How to complete this task => Restating the data word for word is all that is required.

Input for this task =>
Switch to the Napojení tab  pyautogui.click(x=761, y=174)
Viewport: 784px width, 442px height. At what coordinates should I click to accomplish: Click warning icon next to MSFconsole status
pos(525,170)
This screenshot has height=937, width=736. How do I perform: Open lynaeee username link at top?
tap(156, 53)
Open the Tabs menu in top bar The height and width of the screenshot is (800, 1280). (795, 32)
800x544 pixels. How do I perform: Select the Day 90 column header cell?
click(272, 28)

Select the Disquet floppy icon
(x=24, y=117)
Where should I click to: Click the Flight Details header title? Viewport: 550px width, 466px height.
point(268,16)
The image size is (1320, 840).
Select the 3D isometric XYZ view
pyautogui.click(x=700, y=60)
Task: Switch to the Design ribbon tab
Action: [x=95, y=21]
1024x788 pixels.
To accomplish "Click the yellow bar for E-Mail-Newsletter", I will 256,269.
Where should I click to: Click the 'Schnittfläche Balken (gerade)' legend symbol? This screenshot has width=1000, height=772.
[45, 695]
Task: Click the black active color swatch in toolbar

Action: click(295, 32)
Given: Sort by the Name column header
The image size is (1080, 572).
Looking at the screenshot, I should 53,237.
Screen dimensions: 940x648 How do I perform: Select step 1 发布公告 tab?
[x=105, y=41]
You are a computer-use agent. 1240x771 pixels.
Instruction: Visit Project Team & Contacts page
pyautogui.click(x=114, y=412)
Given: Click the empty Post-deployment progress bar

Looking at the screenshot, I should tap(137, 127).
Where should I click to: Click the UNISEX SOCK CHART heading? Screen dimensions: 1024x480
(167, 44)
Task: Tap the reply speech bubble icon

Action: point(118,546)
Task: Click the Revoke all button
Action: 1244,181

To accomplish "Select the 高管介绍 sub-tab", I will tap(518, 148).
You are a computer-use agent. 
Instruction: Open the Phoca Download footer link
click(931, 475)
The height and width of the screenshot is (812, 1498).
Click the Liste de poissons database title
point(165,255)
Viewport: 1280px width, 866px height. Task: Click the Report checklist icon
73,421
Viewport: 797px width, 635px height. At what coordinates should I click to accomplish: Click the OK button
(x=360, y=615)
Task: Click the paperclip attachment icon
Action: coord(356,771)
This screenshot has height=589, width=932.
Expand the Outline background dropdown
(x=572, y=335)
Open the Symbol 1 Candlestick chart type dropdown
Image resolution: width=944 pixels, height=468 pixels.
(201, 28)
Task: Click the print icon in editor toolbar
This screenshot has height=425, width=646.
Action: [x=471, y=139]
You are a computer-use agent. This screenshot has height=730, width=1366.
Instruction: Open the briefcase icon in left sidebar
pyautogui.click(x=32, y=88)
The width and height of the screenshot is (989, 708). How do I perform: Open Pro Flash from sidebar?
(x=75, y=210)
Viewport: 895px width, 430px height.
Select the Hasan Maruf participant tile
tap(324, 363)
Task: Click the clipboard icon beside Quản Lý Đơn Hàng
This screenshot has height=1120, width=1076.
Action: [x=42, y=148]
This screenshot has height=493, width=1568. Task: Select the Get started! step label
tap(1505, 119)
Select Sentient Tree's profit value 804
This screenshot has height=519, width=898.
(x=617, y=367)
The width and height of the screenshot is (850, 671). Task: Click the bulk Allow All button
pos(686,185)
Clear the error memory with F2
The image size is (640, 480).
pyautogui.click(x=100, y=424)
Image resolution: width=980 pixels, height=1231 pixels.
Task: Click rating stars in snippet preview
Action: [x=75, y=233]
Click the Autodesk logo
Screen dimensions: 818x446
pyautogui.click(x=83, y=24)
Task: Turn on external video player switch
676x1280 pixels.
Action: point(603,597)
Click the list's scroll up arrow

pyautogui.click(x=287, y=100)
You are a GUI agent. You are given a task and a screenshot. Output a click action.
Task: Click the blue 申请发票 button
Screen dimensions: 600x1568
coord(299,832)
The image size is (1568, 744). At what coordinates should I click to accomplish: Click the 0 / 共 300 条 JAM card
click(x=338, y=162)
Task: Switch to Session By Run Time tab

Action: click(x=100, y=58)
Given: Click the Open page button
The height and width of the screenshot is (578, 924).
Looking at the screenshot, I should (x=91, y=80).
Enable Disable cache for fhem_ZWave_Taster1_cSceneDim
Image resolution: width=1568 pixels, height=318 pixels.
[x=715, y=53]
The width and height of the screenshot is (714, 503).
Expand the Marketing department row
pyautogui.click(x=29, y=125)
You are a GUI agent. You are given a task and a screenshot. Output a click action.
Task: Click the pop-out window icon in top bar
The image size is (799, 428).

Task solution =>
Switch to the Napojení tab  pyautogui.click(x=761, y=174)
Viewport: 784px width, 442px height. At what coordinates should I click to accomplish: Click warning icon next to MSFconsole status
pos(525,170)
This screenshot has height=937, width=736. How do I perform: Open lynaeee username link at top?
tap(156, 53)
Open the Tabs menu in top bar The height and width of the screenshot is (800, 1280). (795, 32)
800x544 pixels. How do I perform: Select the Day 90 column header cell?
click(272, 28)

Select the Disquet floppy icon
(x=24, y=117)
Where should I click to: Click the Flight Details header title? Viewport: 550px width, 466px height.
point(268,16)
The image size is (1320, 840).
Select the 3D isometric XYZ view
pyautogui.click(x=700, y=60)
Task: Switch to the Design ribbon tab
Action: [x=95, y=21]
1024x788 pixels.
To accomplish "Click the yellow bar for E-Mail-Newsletter", I will 256,269.
Where should I click to: Click the 'Schnittfläche Balken (gerade)' legend symbol? This screenshot has width=1000, height=772.
[45, 695]
Task: Click the black active color swatch in toolbar

Action: click(295, 32)
Given: Sort by the Name column header
The image size is (1080, 572).
Looking at the screenshot, I should 53,237.
Screen dimensions: 940x648 How do I perform: Select step 1 发布公告 tab?
[x=105, y=41]
You are a computer-use agent. 1240x771 pixels.
Instruction: Visit Project Team & Contacts page
pyautogui.click(x=114, y=412)
Given: Click the empty Post-deployment progress bar

Looking at the screenshot, I should tap(137, 127).
Where should I click to: Click the UNISEX SOCK CHART heading? Screen dimensions: 1024x480
(167, 44)
Task: Tap the reply speech bubble icon

Action: point(118,546)
Task: Click the Revoke all button
Action: 1244,181

To accomplish "Select the 高管介绍 sub-tab", I will tap(518, 148).
You are a computer-use agent. 
Instruction: Open the Phoca Download footer link
click(931, 475)
The height and width of the screenshot is (812, 1498).
Click the Liste de poissons database title
point(165,255)
Viewport: 1280px width, 866px height. Task: Click the Report checklist icon
73,421
Viewport: 797px width, 635px height. At what coordinates should I click to accomplish: Click the OK button
(x=360, y=615)
Task: Click the paperclip attachment icon
Action: coord(356,771)
This screenshot has height=589, width=932.
Expand the Outline background dropdown
(x=572, y=335)
Open the Symbol 1 Candlestick chart type dropdown
Image resolution: width=944 pixels, height=468 pixels.
(201, 28)
Task: Click the print icon in editor toolbar
This screenshot has height=425, width=646.
Action: [x=471, y=139]
You are a computer-use agent. This screenshot has height=730, width=1366.
Instruction: Open the briefcase icon in left sidebar
pyautogui.click(x=32, y=88)
The width and height of the screenshot is (989, 708). How do I perform: Open Pro Flash from sidebar?
(x=75, y=210)
Viewport: 895px width, 430px height.
Select the Hasan Maruf participant tile
tap(324, 363)
Task: Click the clipboard icon beside Quản Lý Đơn Hàng
This screenshot has height=1120, width=1076.
Action: [x=42, y=148]
This screenshot has height=493, width=1568. Task: Select the Get started! step label
tap(1505, 119)
Select Sentient Tree's profit value 804
This screenshot has height=519, width=898.
(x=617, y=367)
The width and height of the screenshot is (850, 671). Task: Click the bulk Allow All button
pos(686,185)
Clear the error memory with F2
The image size is (640, 480).
pyautogui.click(x=100, y=424)
Image resolution: width=980 pixels, height=1231 pixels.
Task: Click rating stars in snippet preview
Action: [x=75, y=233]
Click the Autodesk logo
Screen dimensions: 818x446
pyautogui.click(x=83, y=24)
Task: Turn on external video player switch
676x1280 pixels.
Action: point(603,597)
Click the list's scroll up arrow

pyautogui.click(x=287, y=100)
You are a GUI agent. You are given a task and a screenshot. Output a click action.
Task: Click the blue 申请发票 button
Screen dimensions: 600x1568
coord(299,832)
The image size is (1568, 744). At what coordinates should I click to accomplish: Click the 0 / 共 300 条 JAM card
click(x=338, y=162)
Task: Switch to Session By Run Time tab

Action: click(x=100, y=58)
Given: Click the Open page button
The height and width of the screenshot is (578, 924).
Looking at the screenshot, I should (x=91, y=80).
Enable Disable cache for fhem_ZWave_Taster1_cSceneDim
Image resolution: width=1568 pixels, height=318 pixels.
[x=715, y=53]
The width and height of the screenshot is (714, 503).
Expand the Marketing department row
pyautogui.click(x=29, y=125)
You are a GUI agent. You are given a task and a screenshot. Output a click action.
Task: Click the pop-out window icon in top bar
The image size is (799, 428).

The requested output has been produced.